According to data given by ESB, some 1,559 items of content were removed up to Dec. 1, 2015. Some 18,688 web links were removed up to Dec. 31, 2016. More than 50,000 addresses were removed before December 2017.
Procedures were conducted on 158,683 links up to 2017. More than 36,000 addresses had been banned as of Dec. 31, 2015 and over 86,000 addresses had been banned as of December 2016. Since December 2017, nearly 100,000 addresses were made unreachable. In 2017 ministries as well as other government departments issued orders to ban a total of 382 items of contents.
“Considering that 2018 is not even included in these numbers, the fact that more than 100,000 items of content have been removed from the Internet so far shows us the severity of the situation and the extent of the threat faced by digital journalism in Turkey,” wrote Bildirici.
Turkey is ranked 157th among 180 countries in the 2018 World Press Freedom Index released by Reporters Without Borders (RSF) on Wednesday. If Turkey falls two more places, it will make it to the list of countries on the blacklist, which have the poorest record in press freedom.
Turkey is the biggest jailer of journalists in the world.
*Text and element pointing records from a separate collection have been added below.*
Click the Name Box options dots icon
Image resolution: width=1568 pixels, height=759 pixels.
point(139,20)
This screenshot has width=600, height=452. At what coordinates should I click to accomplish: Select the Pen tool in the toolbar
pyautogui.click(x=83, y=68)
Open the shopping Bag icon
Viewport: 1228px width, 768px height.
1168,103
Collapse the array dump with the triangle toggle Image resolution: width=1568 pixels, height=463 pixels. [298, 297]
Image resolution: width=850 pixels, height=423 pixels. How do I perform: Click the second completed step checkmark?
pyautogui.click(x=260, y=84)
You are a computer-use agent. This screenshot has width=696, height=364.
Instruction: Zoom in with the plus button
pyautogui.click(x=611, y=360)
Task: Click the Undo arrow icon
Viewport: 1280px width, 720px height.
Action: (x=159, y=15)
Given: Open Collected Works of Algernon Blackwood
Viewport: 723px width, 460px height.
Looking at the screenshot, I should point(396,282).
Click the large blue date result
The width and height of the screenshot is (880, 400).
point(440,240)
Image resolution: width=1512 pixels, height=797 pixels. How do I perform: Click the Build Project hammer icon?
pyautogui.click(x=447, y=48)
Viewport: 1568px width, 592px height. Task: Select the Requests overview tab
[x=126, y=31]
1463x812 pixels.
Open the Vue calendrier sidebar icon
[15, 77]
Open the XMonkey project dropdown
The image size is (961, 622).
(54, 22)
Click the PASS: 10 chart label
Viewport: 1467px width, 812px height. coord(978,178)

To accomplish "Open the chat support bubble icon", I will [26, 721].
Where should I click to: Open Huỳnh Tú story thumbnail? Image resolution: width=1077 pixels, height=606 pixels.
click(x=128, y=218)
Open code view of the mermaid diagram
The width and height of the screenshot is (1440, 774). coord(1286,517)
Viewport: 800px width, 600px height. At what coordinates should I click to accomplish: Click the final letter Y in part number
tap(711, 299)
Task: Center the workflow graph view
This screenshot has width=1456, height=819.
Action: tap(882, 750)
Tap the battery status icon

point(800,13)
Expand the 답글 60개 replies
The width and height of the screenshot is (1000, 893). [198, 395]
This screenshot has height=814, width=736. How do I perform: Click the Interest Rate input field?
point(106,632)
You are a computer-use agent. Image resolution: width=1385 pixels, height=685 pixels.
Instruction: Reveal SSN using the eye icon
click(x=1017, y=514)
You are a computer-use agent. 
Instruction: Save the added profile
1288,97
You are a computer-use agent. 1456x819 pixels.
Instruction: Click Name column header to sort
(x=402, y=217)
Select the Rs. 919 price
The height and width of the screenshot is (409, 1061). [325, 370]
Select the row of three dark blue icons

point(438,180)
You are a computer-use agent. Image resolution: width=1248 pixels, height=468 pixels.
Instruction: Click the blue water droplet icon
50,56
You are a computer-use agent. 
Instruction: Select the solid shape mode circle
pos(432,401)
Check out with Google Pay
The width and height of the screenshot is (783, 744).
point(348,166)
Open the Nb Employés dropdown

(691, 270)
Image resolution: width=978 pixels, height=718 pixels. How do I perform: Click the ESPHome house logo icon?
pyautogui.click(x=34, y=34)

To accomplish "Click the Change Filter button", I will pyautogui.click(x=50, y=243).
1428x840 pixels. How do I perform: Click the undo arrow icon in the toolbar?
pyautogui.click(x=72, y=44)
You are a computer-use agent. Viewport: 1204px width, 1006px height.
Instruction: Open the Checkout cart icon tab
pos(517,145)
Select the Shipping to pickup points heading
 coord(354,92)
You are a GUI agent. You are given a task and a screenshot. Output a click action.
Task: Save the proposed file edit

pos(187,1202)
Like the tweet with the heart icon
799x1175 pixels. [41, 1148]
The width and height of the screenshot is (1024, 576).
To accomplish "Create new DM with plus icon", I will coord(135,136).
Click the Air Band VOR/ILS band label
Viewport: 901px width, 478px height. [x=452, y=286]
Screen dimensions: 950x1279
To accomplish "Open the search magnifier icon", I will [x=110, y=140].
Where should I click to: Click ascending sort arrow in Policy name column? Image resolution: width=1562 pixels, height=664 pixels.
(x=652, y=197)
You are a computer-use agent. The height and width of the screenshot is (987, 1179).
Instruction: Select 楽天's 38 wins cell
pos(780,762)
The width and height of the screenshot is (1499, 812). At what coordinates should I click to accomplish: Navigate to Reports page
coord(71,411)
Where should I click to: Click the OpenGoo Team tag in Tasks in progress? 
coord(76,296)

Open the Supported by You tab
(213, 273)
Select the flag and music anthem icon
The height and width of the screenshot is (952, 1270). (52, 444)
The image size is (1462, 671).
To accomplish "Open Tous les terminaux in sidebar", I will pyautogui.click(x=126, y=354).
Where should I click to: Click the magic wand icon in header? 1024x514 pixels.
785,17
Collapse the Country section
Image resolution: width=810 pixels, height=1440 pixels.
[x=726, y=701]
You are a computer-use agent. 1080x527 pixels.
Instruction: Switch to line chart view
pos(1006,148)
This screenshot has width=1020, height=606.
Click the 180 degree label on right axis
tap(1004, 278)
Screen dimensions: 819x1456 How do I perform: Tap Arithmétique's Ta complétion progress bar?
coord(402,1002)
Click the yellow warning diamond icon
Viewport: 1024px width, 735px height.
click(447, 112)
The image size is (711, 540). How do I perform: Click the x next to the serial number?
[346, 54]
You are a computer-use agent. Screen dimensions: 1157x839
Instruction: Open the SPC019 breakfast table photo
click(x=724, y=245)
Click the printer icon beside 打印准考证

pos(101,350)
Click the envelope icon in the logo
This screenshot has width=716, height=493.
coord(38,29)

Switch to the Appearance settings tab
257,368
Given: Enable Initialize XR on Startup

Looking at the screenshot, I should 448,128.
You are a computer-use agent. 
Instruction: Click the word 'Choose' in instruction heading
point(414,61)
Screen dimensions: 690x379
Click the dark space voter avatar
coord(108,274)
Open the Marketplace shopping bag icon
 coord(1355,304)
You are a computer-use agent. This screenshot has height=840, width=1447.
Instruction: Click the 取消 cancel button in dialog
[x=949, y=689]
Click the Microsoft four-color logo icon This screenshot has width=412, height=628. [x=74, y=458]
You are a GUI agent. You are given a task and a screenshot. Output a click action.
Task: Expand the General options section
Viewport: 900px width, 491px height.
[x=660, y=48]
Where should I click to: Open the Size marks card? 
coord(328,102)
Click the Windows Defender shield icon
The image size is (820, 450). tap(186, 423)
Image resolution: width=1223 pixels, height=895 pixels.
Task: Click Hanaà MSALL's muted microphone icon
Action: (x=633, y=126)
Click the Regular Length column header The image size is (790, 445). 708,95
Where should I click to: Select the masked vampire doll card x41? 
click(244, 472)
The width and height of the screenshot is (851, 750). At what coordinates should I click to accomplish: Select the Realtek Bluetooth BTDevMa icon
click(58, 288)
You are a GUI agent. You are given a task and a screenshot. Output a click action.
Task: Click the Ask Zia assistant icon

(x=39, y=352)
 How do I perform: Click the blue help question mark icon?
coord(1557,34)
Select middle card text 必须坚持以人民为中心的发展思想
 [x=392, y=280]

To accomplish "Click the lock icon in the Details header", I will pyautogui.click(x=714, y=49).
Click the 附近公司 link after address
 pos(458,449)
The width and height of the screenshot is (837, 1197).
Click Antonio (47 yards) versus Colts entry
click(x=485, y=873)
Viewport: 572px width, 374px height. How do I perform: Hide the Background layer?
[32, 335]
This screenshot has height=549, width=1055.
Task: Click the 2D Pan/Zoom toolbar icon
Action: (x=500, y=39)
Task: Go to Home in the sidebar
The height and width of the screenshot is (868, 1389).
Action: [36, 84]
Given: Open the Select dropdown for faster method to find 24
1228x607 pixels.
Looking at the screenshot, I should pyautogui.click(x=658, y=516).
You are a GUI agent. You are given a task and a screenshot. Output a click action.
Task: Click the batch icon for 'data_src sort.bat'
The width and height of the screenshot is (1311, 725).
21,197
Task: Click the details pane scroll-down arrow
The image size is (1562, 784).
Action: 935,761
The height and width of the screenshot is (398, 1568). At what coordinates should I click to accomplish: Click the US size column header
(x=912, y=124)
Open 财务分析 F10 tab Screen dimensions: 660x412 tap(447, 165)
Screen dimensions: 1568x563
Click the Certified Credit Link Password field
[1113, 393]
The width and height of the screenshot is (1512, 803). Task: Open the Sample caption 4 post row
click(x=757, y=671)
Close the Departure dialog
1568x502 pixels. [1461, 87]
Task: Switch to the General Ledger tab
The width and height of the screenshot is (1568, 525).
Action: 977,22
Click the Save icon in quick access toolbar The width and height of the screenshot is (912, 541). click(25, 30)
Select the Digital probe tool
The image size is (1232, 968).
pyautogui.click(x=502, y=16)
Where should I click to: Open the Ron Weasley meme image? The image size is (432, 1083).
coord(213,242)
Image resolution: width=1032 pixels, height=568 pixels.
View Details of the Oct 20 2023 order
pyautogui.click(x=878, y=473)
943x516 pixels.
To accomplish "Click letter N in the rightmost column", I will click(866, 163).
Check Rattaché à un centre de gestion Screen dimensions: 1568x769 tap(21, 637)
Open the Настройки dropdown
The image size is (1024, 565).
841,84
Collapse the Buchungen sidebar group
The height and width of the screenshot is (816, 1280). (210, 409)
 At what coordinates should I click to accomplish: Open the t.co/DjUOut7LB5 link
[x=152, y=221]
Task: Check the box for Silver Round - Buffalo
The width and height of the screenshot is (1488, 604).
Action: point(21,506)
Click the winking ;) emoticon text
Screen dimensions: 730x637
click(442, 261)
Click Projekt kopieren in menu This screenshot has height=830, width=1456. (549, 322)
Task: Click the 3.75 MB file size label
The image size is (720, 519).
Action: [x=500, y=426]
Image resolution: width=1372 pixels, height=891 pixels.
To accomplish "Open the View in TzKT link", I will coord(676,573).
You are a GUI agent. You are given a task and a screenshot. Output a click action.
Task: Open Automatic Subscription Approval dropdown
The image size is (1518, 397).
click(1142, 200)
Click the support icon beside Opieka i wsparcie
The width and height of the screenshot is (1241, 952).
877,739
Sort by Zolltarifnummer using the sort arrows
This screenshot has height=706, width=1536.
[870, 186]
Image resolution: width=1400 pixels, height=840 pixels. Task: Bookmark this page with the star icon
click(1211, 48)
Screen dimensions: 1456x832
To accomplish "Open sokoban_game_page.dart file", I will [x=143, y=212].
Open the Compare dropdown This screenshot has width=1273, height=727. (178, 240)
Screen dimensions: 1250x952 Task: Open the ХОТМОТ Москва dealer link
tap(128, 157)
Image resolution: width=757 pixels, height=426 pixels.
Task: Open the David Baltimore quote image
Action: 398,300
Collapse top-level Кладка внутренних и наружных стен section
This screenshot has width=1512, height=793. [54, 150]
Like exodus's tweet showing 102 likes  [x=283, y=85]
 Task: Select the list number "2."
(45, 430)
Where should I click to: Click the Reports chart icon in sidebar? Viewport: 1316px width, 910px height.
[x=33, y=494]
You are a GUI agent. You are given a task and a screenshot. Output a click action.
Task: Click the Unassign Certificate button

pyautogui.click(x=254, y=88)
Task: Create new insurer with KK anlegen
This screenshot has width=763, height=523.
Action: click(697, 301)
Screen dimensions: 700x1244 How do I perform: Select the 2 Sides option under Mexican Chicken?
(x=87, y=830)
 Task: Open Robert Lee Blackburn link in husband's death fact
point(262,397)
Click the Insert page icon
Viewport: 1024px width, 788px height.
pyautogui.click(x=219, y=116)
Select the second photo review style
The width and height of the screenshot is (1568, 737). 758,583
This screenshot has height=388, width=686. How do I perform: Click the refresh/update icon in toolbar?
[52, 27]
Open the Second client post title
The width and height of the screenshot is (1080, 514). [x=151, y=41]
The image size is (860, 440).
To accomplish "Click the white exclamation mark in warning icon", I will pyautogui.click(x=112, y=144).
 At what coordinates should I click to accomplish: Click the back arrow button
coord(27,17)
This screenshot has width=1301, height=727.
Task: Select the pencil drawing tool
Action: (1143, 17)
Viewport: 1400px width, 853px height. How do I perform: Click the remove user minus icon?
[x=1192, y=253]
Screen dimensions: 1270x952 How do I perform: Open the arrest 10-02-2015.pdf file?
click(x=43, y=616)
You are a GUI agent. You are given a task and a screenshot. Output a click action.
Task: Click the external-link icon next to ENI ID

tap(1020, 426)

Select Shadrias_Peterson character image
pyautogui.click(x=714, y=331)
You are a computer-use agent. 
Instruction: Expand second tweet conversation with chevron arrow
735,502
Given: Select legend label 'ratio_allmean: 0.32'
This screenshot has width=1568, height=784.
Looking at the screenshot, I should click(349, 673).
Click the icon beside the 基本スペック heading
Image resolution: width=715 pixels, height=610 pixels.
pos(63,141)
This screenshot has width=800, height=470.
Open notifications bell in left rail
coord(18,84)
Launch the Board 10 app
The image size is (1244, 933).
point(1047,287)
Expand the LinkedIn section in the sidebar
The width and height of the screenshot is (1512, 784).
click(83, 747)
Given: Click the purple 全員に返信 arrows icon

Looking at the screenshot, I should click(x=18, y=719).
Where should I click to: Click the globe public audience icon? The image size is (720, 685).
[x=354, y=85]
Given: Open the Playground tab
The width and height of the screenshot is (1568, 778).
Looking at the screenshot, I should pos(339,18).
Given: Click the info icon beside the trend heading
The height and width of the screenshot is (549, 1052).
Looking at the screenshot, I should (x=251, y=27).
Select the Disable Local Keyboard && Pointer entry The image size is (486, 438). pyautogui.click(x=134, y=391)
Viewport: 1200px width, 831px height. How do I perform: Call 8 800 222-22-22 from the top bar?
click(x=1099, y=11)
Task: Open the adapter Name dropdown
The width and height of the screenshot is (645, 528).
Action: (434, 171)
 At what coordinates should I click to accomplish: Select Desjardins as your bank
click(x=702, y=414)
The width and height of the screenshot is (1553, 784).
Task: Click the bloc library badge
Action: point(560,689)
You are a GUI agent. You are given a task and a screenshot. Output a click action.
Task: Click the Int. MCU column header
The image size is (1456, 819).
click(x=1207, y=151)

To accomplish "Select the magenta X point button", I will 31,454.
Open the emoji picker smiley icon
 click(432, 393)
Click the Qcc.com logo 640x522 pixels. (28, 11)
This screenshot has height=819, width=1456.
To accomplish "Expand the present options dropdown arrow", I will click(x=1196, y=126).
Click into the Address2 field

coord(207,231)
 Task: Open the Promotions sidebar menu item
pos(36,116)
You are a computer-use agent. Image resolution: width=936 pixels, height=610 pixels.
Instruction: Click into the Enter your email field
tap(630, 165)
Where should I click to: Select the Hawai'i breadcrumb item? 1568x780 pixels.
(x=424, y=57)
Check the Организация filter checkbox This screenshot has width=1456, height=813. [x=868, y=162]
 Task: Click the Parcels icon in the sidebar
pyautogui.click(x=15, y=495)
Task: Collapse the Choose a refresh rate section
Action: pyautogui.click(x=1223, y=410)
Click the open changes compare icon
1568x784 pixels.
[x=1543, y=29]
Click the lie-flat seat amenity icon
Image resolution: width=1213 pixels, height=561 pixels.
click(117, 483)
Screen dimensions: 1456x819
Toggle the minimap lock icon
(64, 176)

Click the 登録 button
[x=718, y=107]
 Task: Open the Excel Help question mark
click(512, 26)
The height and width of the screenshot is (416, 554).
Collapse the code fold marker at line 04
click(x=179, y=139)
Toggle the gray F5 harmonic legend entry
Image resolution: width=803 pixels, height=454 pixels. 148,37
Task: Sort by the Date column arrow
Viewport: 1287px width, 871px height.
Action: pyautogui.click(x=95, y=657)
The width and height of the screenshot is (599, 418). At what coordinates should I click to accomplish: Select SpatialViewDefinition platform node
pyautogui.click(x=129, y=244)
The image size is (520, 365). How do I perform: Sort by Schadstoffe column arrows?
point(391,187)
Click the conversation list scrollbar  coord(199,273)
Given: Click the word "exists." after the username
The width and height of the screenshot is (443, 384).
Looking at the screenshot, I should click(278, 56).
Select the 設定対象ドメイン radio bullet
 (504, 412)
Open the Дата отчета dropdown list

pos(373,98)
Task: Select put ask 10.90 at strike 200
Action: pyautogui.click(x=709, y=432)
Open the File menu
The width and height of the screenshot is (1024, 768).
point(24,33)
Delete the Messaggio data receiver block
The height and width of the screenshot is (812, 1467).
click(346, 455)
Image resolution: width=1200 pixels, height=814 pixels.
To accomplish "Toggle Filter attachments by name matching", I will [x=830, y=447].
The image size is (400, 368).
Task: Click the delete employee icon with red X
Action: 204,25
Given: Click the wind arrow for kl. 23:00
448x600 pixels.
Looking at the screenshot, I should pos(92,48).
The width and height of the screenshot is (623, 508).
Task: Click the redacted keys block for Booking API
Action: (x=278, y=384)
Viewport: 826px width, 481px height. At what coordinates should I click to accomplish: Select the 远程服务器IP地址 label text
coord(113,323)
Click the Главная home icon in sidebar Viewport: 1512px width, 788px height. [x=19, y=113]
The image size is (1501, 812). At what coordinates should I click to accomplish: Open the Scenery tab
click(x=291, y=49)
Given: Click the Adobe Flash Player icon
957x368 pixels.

The most recent figures documented by SCF show that 254 journalists and media workers were in jail as of May 8, 2018, most in pretrial detention. Of those in prison 192 were under arrest pending trial while only 62 journalists have been convicted and are serving their time. Detention warrants are outstanding for 142 journalists who are living in exile or remain at large in Turkey.
Detaining tens of thousands of people over alleged links to the Gülen movement, the government also closed down some 200 media outlets, including Kurdish news agencies and newspapers, after the coup attempt in Turkey on July 15, 2016.